Passage for review:
....................

Just to go over the jet wings some more (I had an obsession with aerodynamics when I was in grade nine), the carbon wing Rossy developed was something of his own design.  Looking at pictures, it doesn’t look that much different in material than that of an attachable carbon car spoiler but I can’t tell for certain.

 

Rossy himself, has a history of flying planes both routinely and also in dangerous or risky situations.  Born in Neuchatel, Rossy was a fighter pilot in the Swiss Air Force and later became flew commercial flight for Swissair and Swiss International Air Lines.

 

It was in 2004 that Rossy had developed the 3m-span carbon wing and would steadily improve it over the years.  It would be two years later that he would have successfully flown with two jet engines.  The prototype with 4 jet engines was fully realized in November 2006.

 

Rossy continues to fly and work on his wings today.  This TED Talk was filmed in July 2011, so I wouldn’t be that surprised that Rossy is finding a way to integrate Google glass prototypes or LiquiGlide into the flight suit and wing.

....................

Extracted entries:
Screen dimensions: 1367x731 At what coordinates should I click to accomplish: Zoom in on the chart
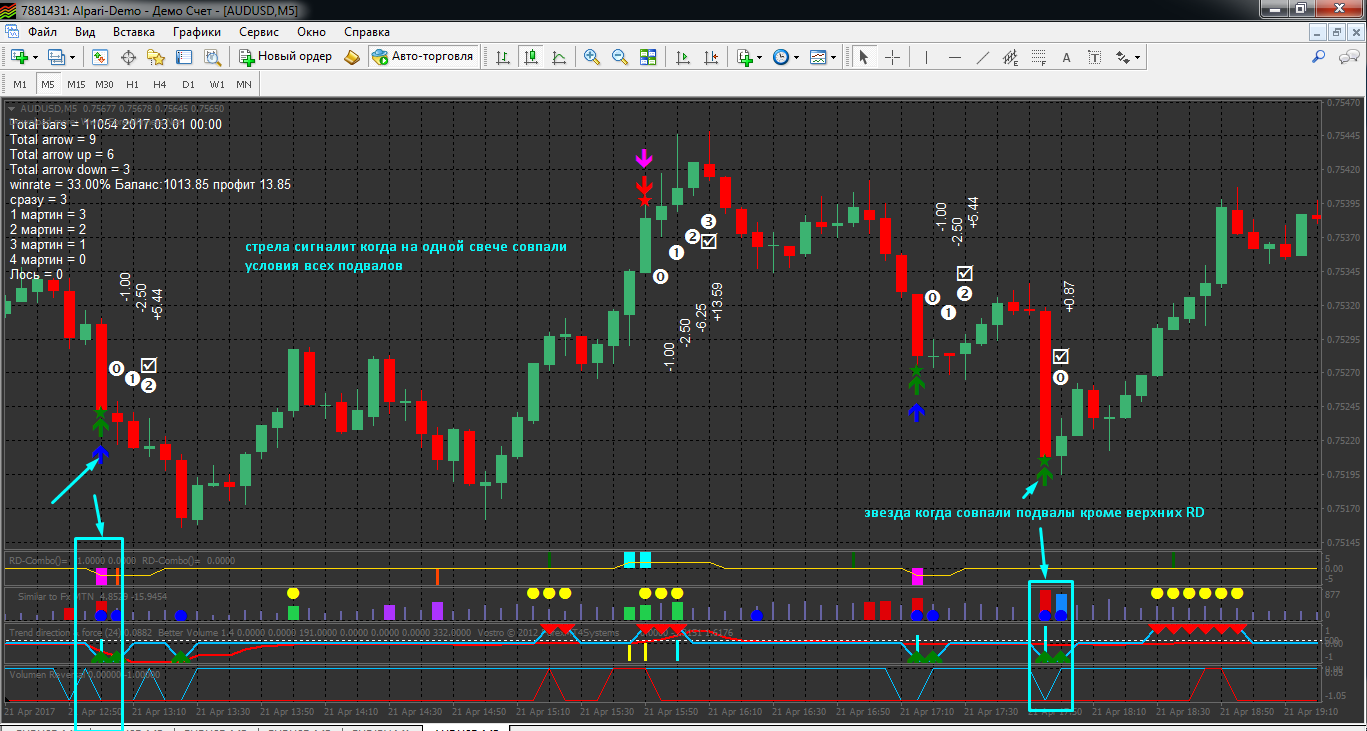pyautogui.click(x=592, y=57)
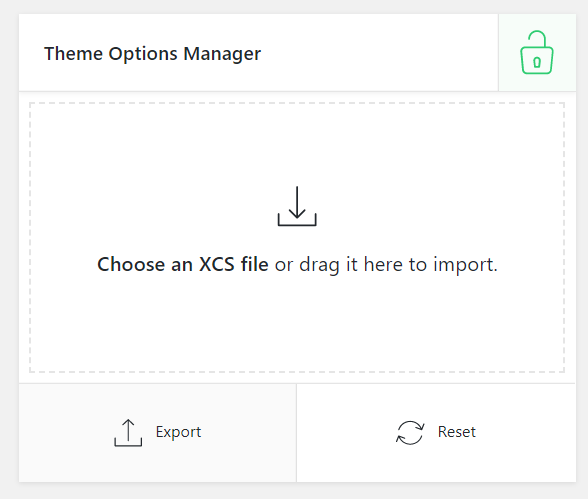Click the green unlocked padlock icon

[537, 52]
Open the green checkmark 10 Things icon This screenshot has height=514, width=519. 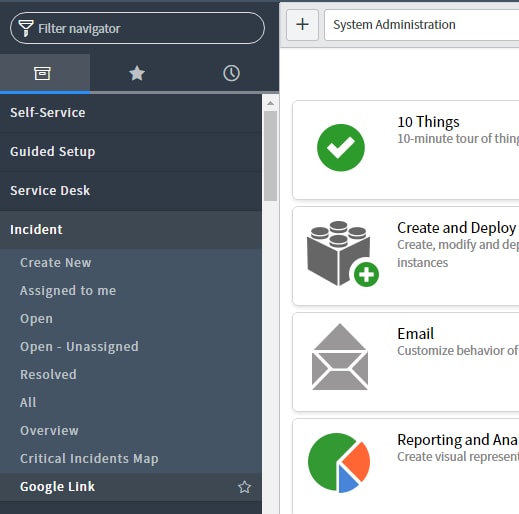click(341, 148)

....................

What to produce: Write what comes next in the piece about Rossy's jet-powered wing, picking up after its final sentence. The records have no connection to the text about Rossy's jet wing.

Result of the exercise:
2. Become a Competitive Wingsuit Racer

 

The wingsuit flying championships are held in China each year (since 2012, so just last year) where competitors speed along at breakneck speeds.

 

WWL: http://www.worldwingsuitleague.com/

 

Of course, the goal is simply to get the wings, ideally sponsored by a company vested in your racing career.

 

Afterwards, you can use racing proceeds to order a kerosene jet engine from JetCat engines (note: the Breitling engines, as described in the talk, appear to be sponsors not creators of the engine but I’m having trouble confirming)

http://www.sitewavesstores5.com/mm5/merchant.mvc?Screen=CTGY&Store_Code=JetCat&Category_Code=TURB

 

Now without the wing design to merge the two together properly, this is a ‘fail video’ ending with receiving a Darwin award but I’m pretty sure the gift of flight is there.

 

Then again, so would sitting on a catapult. 

 

(Holy crap, doing a search for human catapults brings up dozens of the machines both used professionally, home made and a mess of accidents.  There might be a tiny chance someone else will go the distance to building their own wingsuit / wings / jet engines but it appears 1 in 3 people are willing to launch themselves medieval style.   I’m terrified to link any posts in fear of copy-cat-ing, or as they’re more properly known as, “copy-pulting”.)

 

Except maybe this one:  http://www.youtube.com/watch?v=9qLZs_pm4VM

(Go to 2 minute mark if impatient)

 

(Mental note: I don’t know why but I feel really Canadian right now)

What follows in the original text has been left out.